**Problem description:** Copy the part of the article on airlines converting planes that begins with "The pandemic has" and ends with "Pittsburgh International Airport.", word for word.

**Supplied passage:**
The global pandemic has forced airlines to make some dramatic changes in the past year—and some of those adjustments have even involved repurposing airplanes themselves.
The pandemic has brought many unexpected changes at airlines around the world, including a greater need for cargo. As a result, airlines like Qatar Airways and Cathay Pacific have converted passenger aircraft to carry cargo inside the main cabin.
“Necessity is the mother of invention,” Cathay Pacific’s vice president of cargo, Americas, Fred Ruggiero told Blue Sky News this fall. “Passengers aren’t traveling nearly as much right now, and cargo has been very busy for us. While we have large freighters, we also have a number of passenger planes parked.”
This isn’t the first time in aviation history that airlines have reconfigured their planes. In 1996, United Parcel Service decided to maximize the use of its freighter aircraft by operating passenger flights—including a few from Pittsburgh International Airport.
‘Quick Change’ conversion
UPS wanted to increase revenues during non-peak days, like weekends, when cargo demand was low. (To this day, freighter aircraft do not fly on non-peak weekend days.)
The company believed it saw an opportunity to fly passengers to warm-weather destinations on Saturdays and Sundays from cities in the northeast and midwestern US.
To do this, the aircraft would need to be converted from cargo to a comfortable passenger configuration in a short time and then be returned to freighter status by the start of the next week.
At the time, UPS operated a fleet of more than 50 Boeing 727s, all former passenger planes. UPS selected five 727-100 models to be used for what would be known as the “Quick Change Program,” where the freighters could be fitted with an interchangeable passenger cabin in a matter of hours.
First, the carrier made modifications to the aircraft to ensure they followed FAA compliance for carrying passengers. This included a permanent installation of flight attendant jump seats and lavatories onboard the aircraft.
At the conclusion of cargo operations on Fridays, aircraft maintainers would begin the passenger conversion process overnight, ahead of weekend passenger travel.
Crews attached and secured overhead bins to the cabin ceiling. Seat rows and carpeting fixed to pallets were loaded onboard through the aircraft’s cargo door and locked into the floor. Teams made electrical connections to enable cabin lighting and emergency evacuation signs.

**Provided data:**
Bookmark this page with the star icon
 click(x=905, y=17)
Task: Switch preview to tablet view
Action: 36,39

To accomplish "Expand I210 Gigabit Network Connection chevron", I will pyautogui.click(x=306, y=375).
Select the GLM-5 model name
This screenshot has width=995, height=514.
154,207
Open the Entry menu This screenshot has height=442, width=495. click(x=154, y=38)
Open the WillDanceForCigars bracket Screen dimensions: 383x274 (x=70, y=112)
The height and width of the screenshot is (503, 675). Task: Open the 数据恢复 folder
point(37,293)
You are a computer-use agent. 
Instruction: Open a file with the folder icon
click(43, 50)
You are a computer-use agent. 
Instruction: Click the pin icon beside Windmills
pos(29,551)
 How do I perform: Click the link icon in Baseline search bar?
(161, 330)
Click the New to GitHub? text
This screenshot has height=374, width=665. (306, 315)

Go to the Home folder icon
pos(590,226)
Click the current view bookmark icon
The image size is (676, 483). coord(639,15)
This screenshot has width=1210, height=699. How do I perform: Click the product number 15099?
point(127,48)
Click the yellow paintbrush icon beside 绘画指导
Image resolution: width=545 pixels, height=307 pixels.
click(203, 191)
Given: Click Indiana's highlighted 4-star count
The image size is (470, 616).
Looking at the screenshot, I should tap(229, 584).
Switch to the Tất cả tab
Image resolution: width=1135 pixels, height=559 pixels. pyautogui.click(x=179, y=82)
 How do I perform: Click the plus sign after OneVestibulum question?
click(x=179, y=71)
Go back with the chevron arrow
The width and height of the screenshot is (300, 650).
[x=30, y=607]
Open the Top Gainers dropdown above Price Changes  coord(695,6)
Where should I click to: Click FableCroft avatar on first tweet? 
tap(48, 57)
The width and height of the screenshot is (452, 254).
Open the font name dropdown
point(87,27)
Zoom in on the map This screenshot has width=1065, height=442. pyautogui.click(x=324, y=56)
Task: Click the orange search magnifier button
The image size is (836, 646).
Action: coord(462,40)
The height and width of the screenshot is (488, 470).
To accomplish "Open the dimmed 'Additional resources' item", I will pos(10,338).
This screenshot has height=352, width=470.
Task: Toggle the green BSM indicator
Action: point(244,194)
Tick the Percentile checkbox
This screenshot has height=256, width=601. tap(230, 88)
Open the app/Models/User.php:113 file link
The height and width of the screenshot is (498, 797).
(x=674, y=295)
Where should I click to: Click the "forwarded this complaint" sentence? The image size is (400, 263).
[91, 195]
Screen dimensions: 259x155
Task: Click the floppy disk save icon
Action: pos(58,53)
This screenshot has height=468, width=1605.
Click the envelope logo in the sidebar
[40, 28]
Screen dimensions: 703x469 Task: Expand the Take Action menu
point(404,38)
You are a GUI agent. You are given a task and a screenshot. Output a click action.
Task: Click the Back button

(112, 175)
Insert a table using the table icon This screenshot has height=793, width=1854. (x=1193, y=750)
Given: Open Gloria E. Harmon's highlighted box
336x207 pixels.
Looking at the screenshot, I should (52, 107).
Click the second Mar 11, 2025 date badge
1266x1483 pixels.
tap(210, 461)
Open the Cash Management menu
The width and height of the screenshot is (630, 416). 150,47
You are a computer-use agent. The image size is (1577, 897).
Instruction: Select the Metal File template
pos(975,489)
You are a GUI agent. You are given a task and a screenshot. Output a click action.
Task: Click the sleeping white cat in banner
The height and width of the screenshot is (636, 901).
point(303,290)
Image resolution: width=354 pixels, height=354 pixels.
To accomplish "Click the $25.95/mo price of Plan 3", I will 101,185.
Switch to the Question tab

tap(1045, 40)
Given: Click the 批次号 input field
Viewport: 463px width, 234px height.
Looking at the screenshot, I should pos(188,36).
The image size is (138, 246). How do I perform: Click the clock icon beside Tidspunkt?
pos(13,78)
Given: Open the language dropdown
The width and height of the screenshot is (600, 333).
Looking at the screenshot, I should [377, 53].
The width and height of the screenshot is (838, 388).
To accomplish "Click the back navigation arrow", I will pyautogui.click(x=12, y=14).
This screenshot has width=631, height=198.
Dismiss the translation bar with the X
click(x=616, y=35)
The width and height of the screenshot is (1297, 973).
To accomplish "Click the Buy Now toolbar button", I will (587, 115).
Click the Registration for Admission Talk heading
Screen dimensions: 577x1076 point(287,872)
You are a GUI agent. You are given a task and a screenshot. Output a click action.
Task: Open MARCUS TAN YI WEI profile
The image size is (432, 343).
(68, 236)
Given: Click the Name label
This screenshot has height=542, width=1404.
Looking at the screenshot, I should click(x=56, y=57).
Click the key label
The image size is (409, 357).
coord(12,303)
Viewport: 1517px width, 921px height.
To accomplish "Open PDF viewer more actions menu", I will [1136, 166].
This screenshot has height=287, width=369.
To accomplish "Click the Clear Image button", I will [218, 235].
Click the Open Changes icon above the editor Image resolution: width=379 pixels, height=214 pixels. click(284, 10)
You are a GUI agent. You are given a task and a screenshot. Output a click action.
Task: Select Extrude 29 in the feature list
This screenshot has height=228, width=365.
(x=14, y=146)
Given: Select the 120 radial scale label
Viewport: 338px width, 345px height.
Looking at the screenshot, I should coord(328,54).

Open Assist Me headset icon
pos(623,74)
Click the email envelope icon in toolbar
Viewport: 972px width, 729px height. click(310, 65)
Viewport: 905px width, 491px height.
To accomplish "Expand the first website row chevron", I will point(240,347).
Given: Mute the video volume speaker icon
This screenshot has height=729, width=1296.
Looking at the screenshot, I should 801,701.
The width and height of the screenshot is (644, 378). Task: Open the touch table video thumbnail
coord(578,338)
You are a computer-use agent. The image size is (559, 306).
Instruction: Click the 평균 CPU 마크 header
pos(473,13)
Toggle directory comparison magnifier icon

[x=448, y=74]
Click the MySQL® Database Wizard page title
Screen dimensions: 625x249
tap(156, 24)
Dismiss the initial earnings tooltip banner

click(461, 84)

**Answer section:**
The pandemic has brought many unexpected changes at airlines around the world, including a greater need for cargo. As a result, airlines like Qatar Airways and Cathay Pacific have converted passenger aircraft to carry cargo inside the main cabin.
“Necessity is the mother of invention,” Cathay Pacific’s vice president of cargo, Americas, Fred Ruggiero told Blue Sky News this fall. “Passengers aren’t traveling nearly as much right now, and cargo has been very busy for us. While we have large freighters, we also have a number of passenger planes parked.”
This isn’t the first time in aviation history that airlines have reconfigured their planes. In 1996, United Parcel Service decided to maximize the use of its freighter aircraft by operating passenger flights—including a few from Pittsburgh International Airport.